Task prompt →
Reproduce every line of the records below word for word, leaving the pictures out of your copy.

[Portion of a data file]
'''

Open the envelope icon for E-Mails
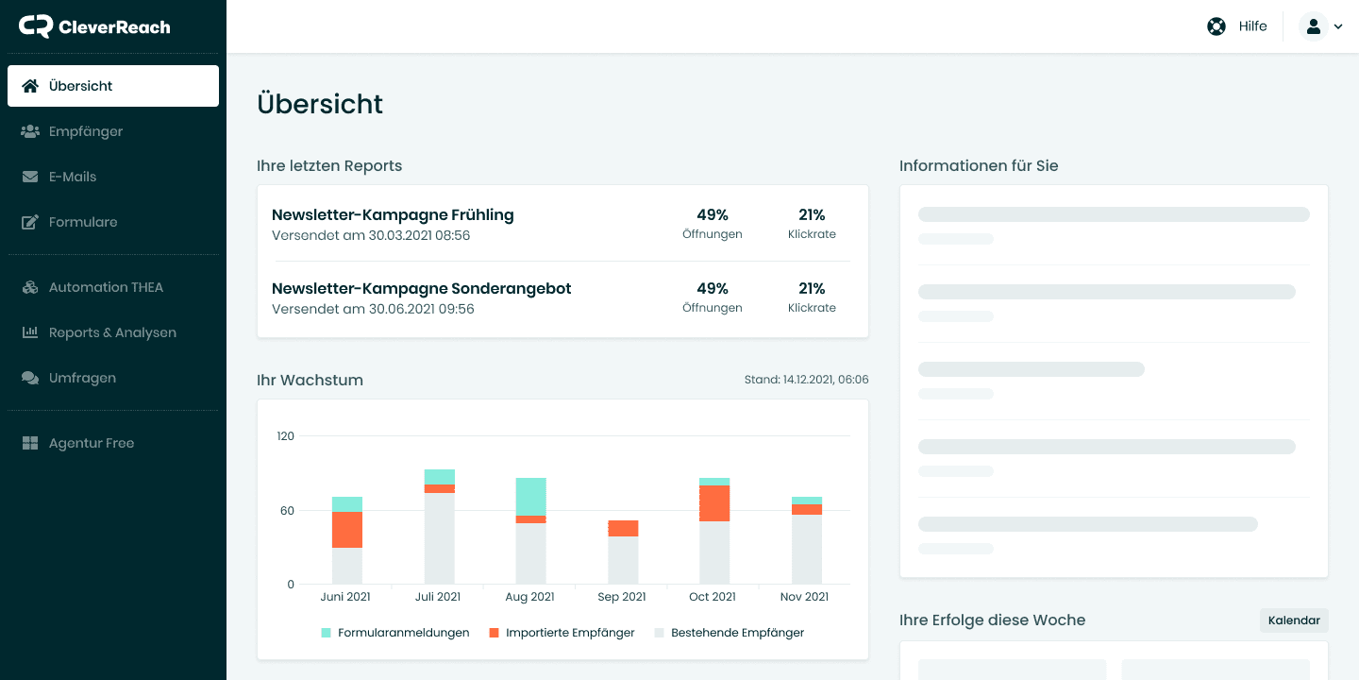1359x680 pixels. [x=29, y=176]
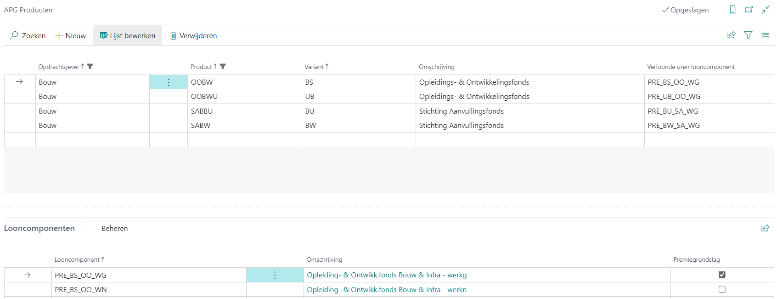Select the SABBU product cell
The height and width of the screenshot is (299, 777).
pos(202,111)
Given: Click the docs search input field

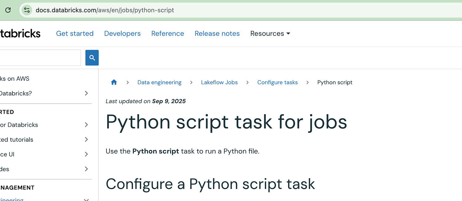Looking at the screenshot, I should point(40,58).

'''

Result of this exercise →
Open the envelope icon for E-Mails
1359x680 pixels. [x=29, y=176]
Select the SABBU product cell
The height and width of the screenshot is (299, 777).
pos(202,111)
Given: Click the docs search input field

Looking at the screenshot, I should point(40,58).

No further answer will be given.